Listening to it, one question came to mind: how is the cybersecurity industry dealing with this evolution, is it keeping up, or is it constantly playing catch-up? I have my own idea, but thinking about it, the answer is not as straightforward as it might seem. Both sides are trying to innovate and to be creative in their own mission. Defenders are constantly updating methods and processes to stop or control threats, and on the other hand, attackers are constantly morphing and trying to find ways to deceive or bypass controls, find vulnerabilities or new ways to abuse services, and also live off the land. To an external observer, however, it certainly looks like the cybersecurity industry is having a hard time keeping up with cybercrime. And it absolutely is, to a certain extent.
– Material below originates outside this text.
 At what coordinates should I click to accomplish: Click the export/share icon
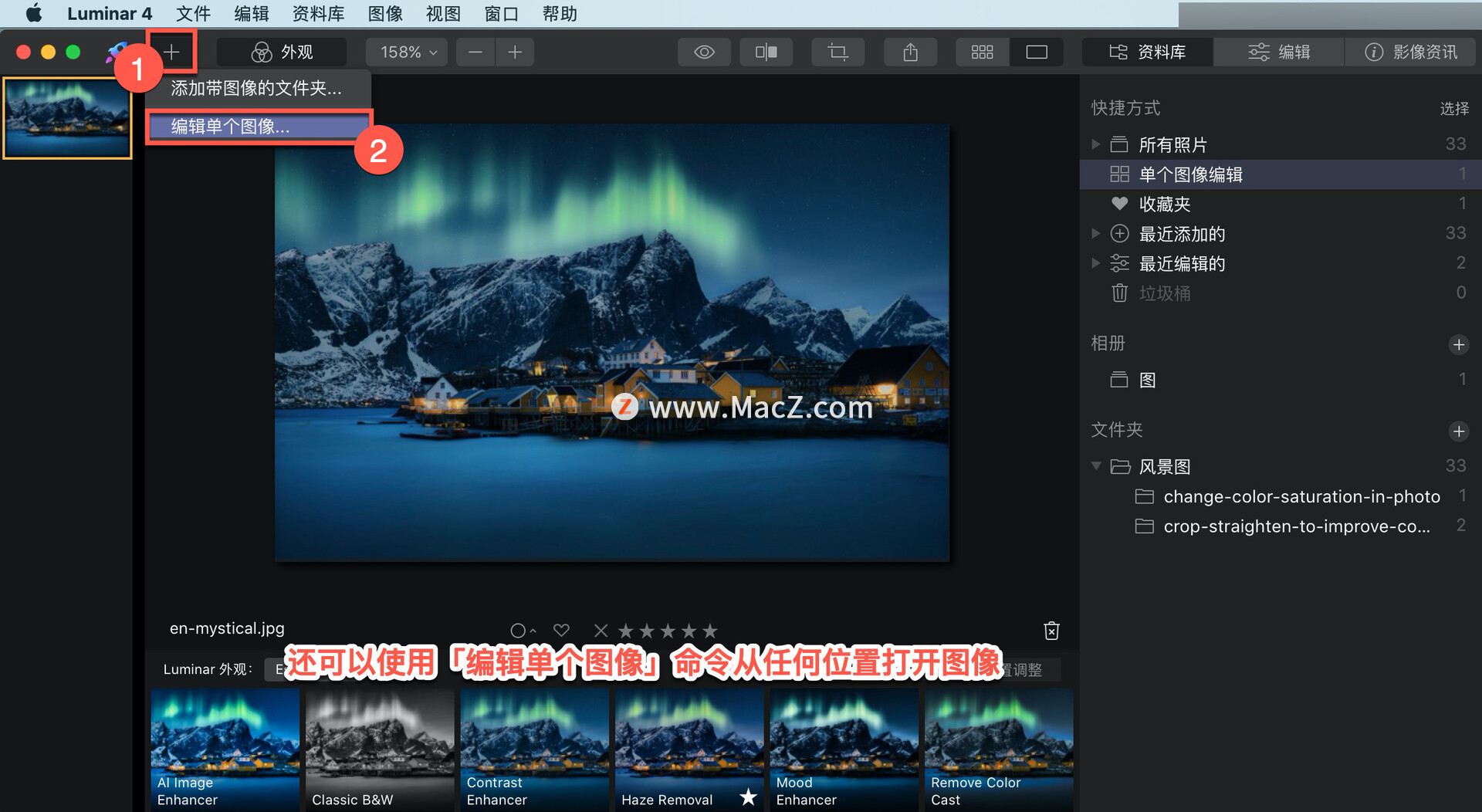point(909,52)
I had mentioned in a previous post how cybercrime revenue was estimated to be more than 14 times bigger than the entire industry spent last year (2019). However, it’s not always about money (or is it? I’m not sure!). In any case, I wanted to see if basic data points, like IoC data from the daily evolution of the threat landscape, can show something useful there. What came to mind was this: from a detection point of view, look at a set of daily new threats (considering only file-based initially) and see the initial detection rates of existing protections, then monitor how those evolve over time. Essentially, this means, collect a set of daily new IoCs (hashes in this case) from a threat intelligence feed and put them through a multi-AV solution, and monitor results for a few days.
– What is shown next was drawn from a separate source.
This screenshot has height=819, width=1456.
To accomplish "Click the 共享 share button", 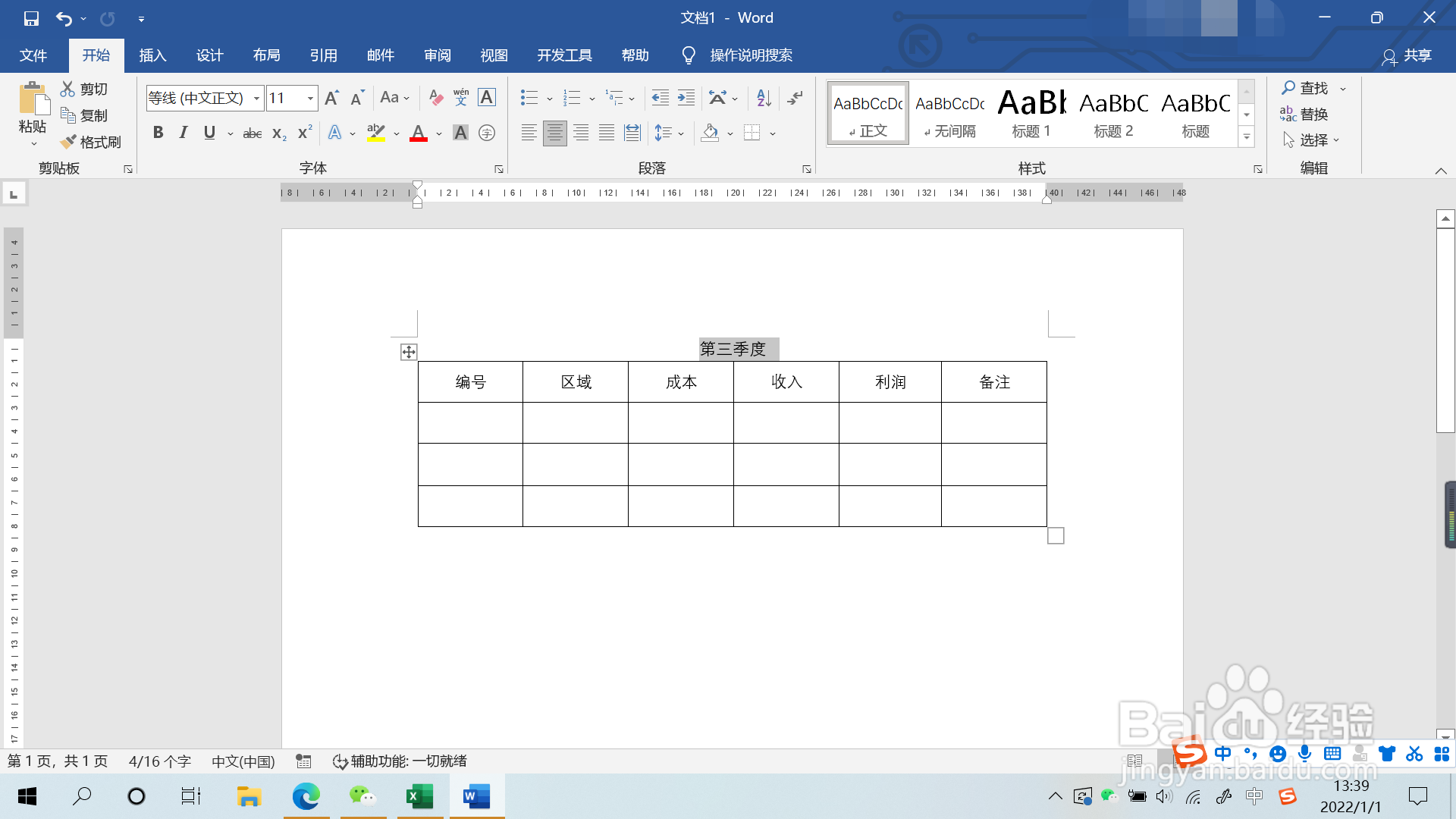I will (x=1407, y=55).
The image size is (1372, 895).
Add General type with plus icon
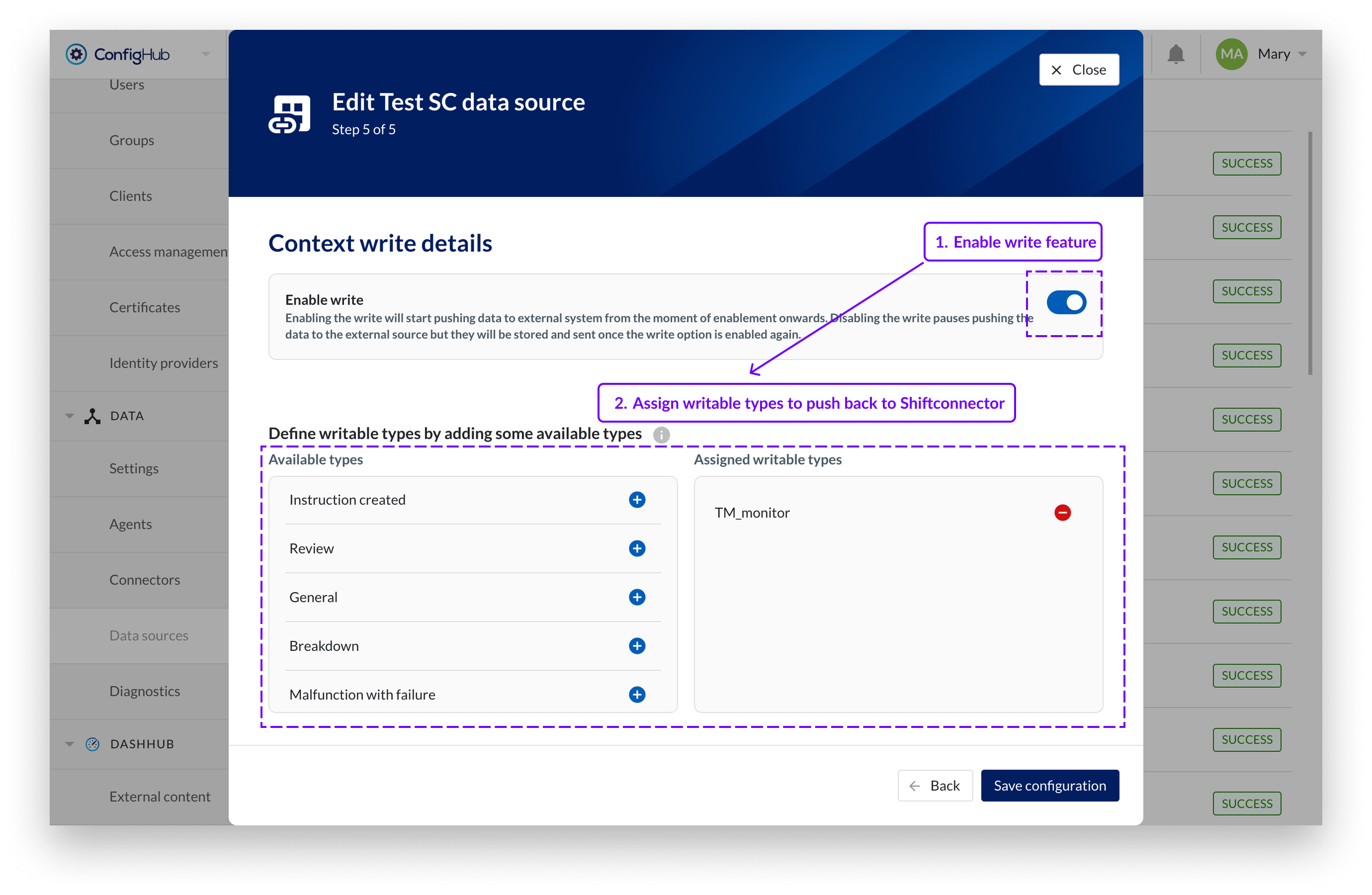pos(636,597)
It’s worth noting that it is impossible to assess the ‘novelty’ of new threats from hashes and this is why collective performance might be a good indicator. All new IoCs might well be detected by some of the existing heuristics, signatures, or machine learning models. After all, these detections are meant to identify variants and even new and similar threats, exhibiting similar patterns or malicious behavior. It might also well be the case of detections that are too broad that they have low FN rates (maybe at the expense of high FP rates, but that’s a different story – for another time maybe). So to surface the most relevant threats, it’s not necessarily about the initial rate as it is about the evolution of those rates, which would mean those are the ones that required updated or new detections in any given vendor.
Analysis
I collected this set from ThreatConnect on 28-10-2020 with the following query: typeName in ("File") and indicatorActive = true and confidence > 70 and dateAdded = "10-28-2020"
. These are unique and newly created hashes (on the same day, on that platform – they might have been previously seen elsewhere). The dataset had 3236 hashes, which were then sent to a multi-AV engine and it shows the following detection rates:
Detection rates on 28-10:
Detection rates on 29-10:
Detection rates on 30-10 (Friday):
Detection rates on 02-11 (Monday):
A very noticeable change happened in the first 24hours; more than 730 samples (hashes) went from being detected by only between 12.5% to 40%, to more than 60% of the security products overnight. Overall, almost half of the dataset (49.13% – 1590 hashes out of 3236) has seen added detections in the first 24hours. The change after that was slower, although, in the next 24hours, another 414 hashes have seen an increase in their detection rate. That dropped to only 160 samples/ added detections in the following 72hours period (which includes the weekend). What you might have noticed as well is the important number of unknown hashes (with zero detections), which only changed by 18 in the entire tested period. Those 18 (out of 475) hashes went from unknown to being detected by 52% to 90% of all security solutions.
Now, not all solutions are created equal. In terms of individual performance of each product, measured by the number of added detections over time, the following boxplot shows quite a large disparity across products (18 security products are represented here). It has a rather high median of over 400 samples that needed either updating or new detections in that period. These aren’t great numbers, but nothing surprising there if I’m being honest. In many cases, complex attacks and samples may take days (or even weeks and months) to be fully analyzed. And this is only the tip of the iceberg; these files are available on a threat intelligence platform (with a rather high threat rating) and yet thousands are still missed by security solutions. In times where file-based threats are not even the most relevant ones, this is worrying! The good news, however, is that certain products seem to be way more reactive than others (one of the products had an initial 84% detection rate, for known samples, and added updates for only 25 samples in the tested period).
A major caveat to this analysis is that the settings of the security solutions on the multi-AV platform is unknown. Nevertheless, this lag in detections is a clear sign of the struggle and ongoing asymmetry in cybersecurity. The attackers change and adapt way much faster than defenders, which, more often than not, look like easy and slow-moving targets. I believe the answer to the question in the title is rather clear. Going forward, with the explosion of the attack surface and lack of investment in skills and innovative solutions, this might even get worse.